Stated problem » Copy the material word for word, starting at the line that has "Expand the Students in dropdown arrow" and going through the end of the material, with both ends included. Leave out the pictures.
+++ Data for processing
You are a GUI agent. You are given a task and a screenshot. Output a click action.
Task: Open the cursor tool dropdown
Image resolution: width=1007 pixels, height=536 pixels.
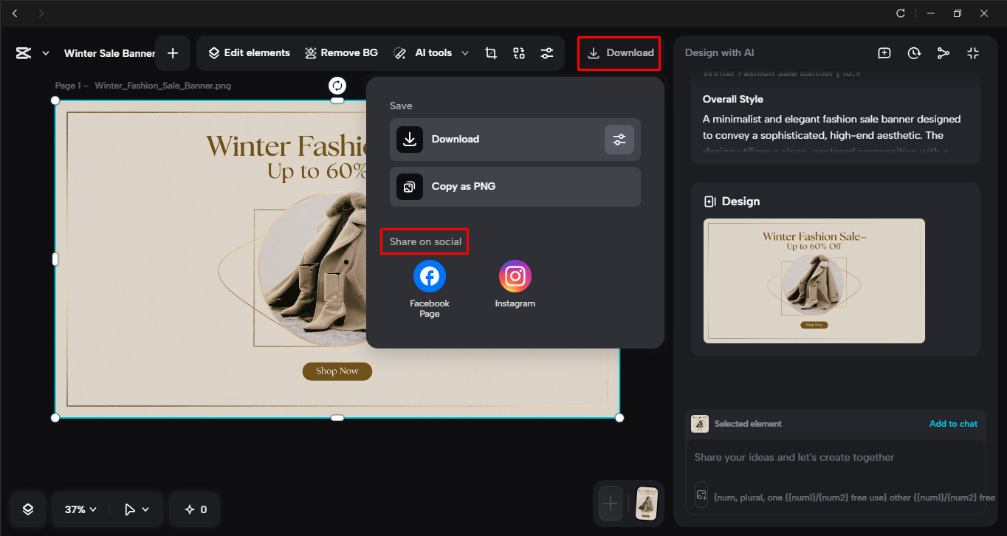pos(135,509)
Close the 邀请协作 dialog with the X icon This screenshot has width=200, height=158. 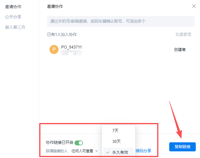click(194, 6)
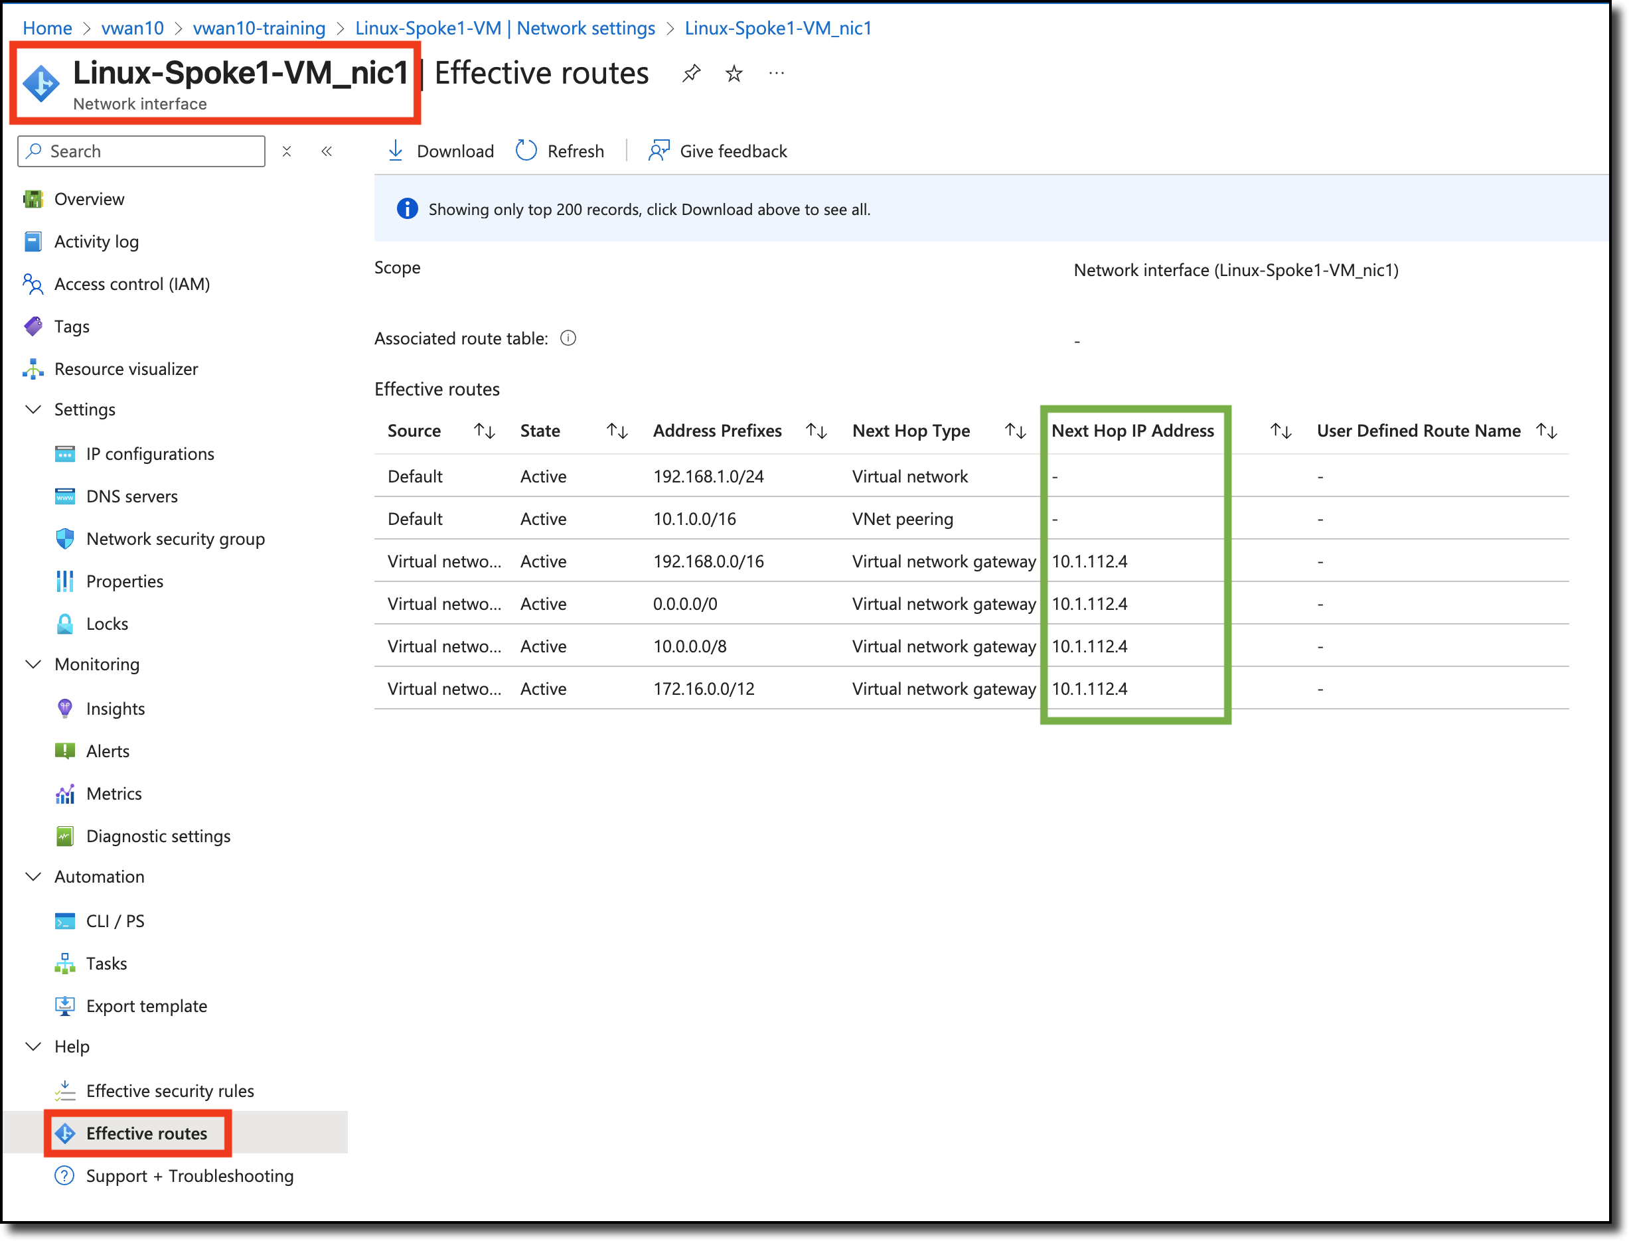The height and width of the screenshot is (1241, 1629).
Task: Open the Resource visualizer
Action: 126,369
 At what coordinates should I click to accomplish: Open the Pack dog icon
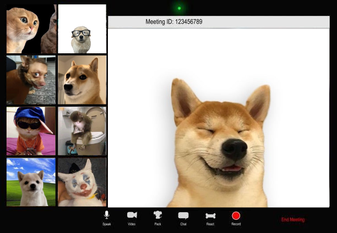(157, 215)
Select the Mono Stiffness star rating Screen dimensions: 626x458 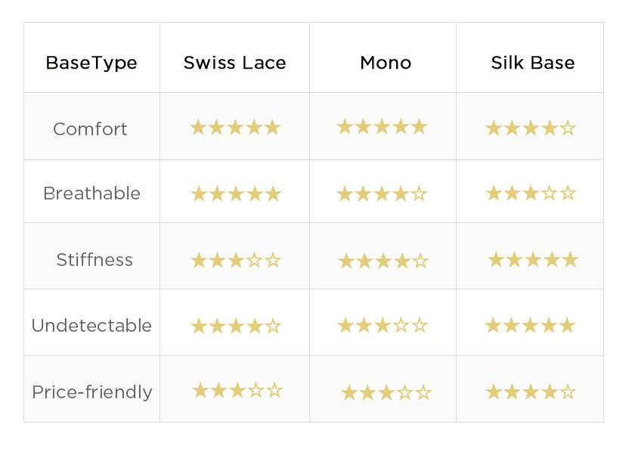383,261
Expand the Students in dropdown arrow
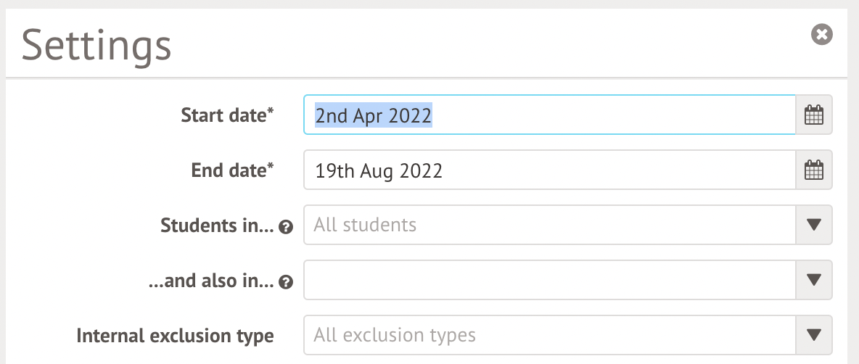Image resolution: width=859 pixels, height=364 pixels. point(814,225)
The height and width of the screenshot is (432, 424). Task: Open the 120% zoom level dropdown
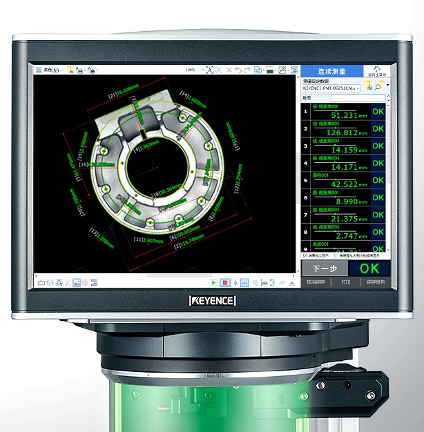pos(190,70)
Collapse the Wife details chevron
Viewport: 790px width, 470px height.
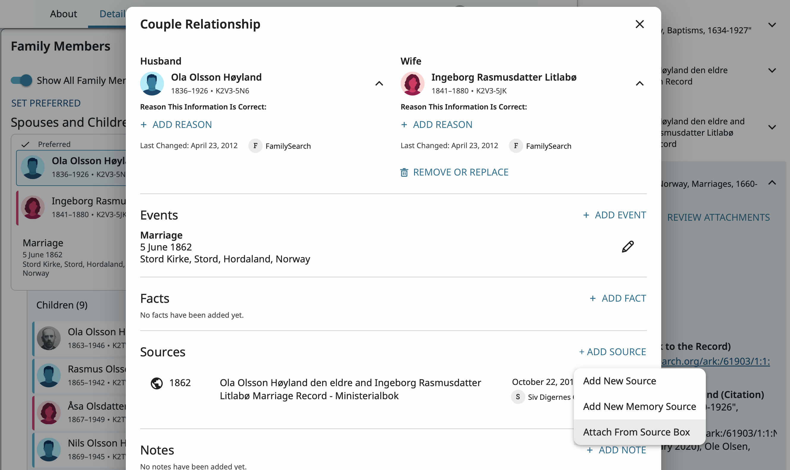coord(640,84)
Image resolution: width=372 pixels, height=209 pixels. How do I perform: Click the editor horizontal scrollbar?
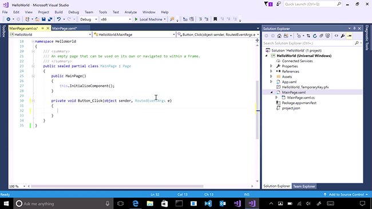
++++++
Result for this exercise »
Expand the Students in dropdown arrow
Image resolution: width=859 pixels, height=364 pixels. point(814,225)
The height and width of the screenshot is (432, 424). Task: Open the 120% zoom level dropdown
pos(190,70)
Collapse the Wife details chevron
Viewport: 790px width, 470px height.
coord(640,84)
Image resolution: width=372 pixels, height=209 pixels. How do I perform: Click the editor horizontal scrollbar?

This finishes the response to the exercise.